Dadı ile Mischa’nın bakır banyo küveti ateşin öbür yanındaydı. Kadın ısıyı ayarlamak için çaydanlıktan su ekledi ve suyu köpürtüp Mischa’yı küvete soktu. Çocuk neşeyle köpüklerin arasına daldı. Dadı ateşin yanında ısınsın diye havluları getirdi. Hannibal, Micsha’nın minik bileziğini çıkarıp köpüklere batırdı ve bilezikten sabun baloncukları üflemeye başladı. Köpükler, ateşte patlamadan önce bütün aydınlık yüzleri yansıtıyordu. Mischa hem köpükleri yakalamaya çalışıyor, hem de bileziğini geri istiyordu. Bilezik yemden koluna takılana da kadar yatışmadı.

Hannibal’ın annesi küçük piyanoda barok bir kontrpuan çalıyordu.

Hafif müzik, gece olunca pencerelere gerilen battaniyeler ve ormanın kara kanatları etraflarını kuşatmıştı. Berndt yorgun bir şekilde eve vardı ve müzik sustu. Berndt’i dinlerken Kont Lecter’ın gözlerinden yaşlar süzülüyordu.
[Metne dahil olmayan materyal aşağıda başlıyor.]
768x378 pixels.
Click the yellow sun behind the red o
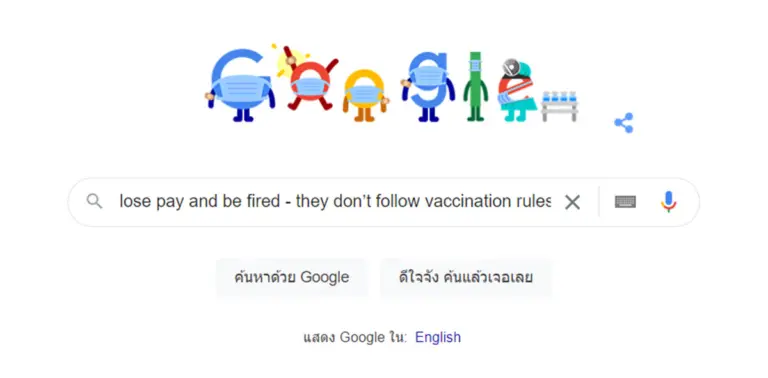288,62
Hannibal’ın annesi Berndt’in elini tutup okşadı.

Almanlar Litvanya’yı Ostland gibi işgal ettikçe, küçük bir Alman kolonisi oluşmaya başlamıştı, daha aşağı Slav türleri tasfiye edildikçe bunların yerini Aryanlar alacaktı. Yollarda Alman yürüyüş kolları, demiryollarında doğuya cephane taşıyan Alman trenleri vardı.
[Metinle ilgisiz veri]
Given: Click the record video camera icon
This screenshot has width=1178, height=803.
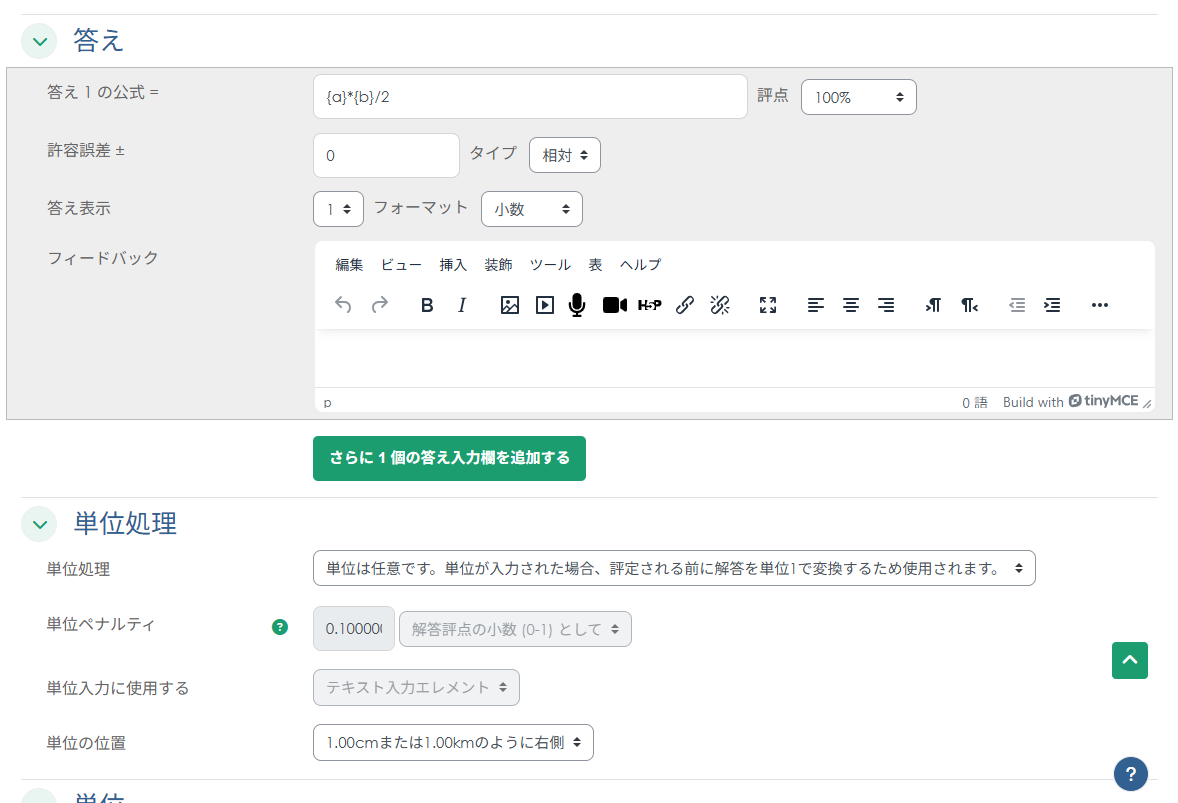Looking at the screenshot, I should click(x=614, y=306).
Rus bombardıman uçakları yürüyen birlikleri bombalıyor, saldırıyordu. Rusya’dan kalkan koca Ilyushin bombardıman uçakları, trenlerden ateş açan uçaksavarlara rağmen birlikleri vuruyordu.

Kara kuğular rahatça uçabilecekleri kadar yükselmişti, şafak vakti üstlerinden geçen uçakların gürültüsüne aldırmadan kademeli bir şekilde uçan dört kara kuğu, boyunlarını ileri uzatmış, güneye doğru gitmeye çalışıyordu.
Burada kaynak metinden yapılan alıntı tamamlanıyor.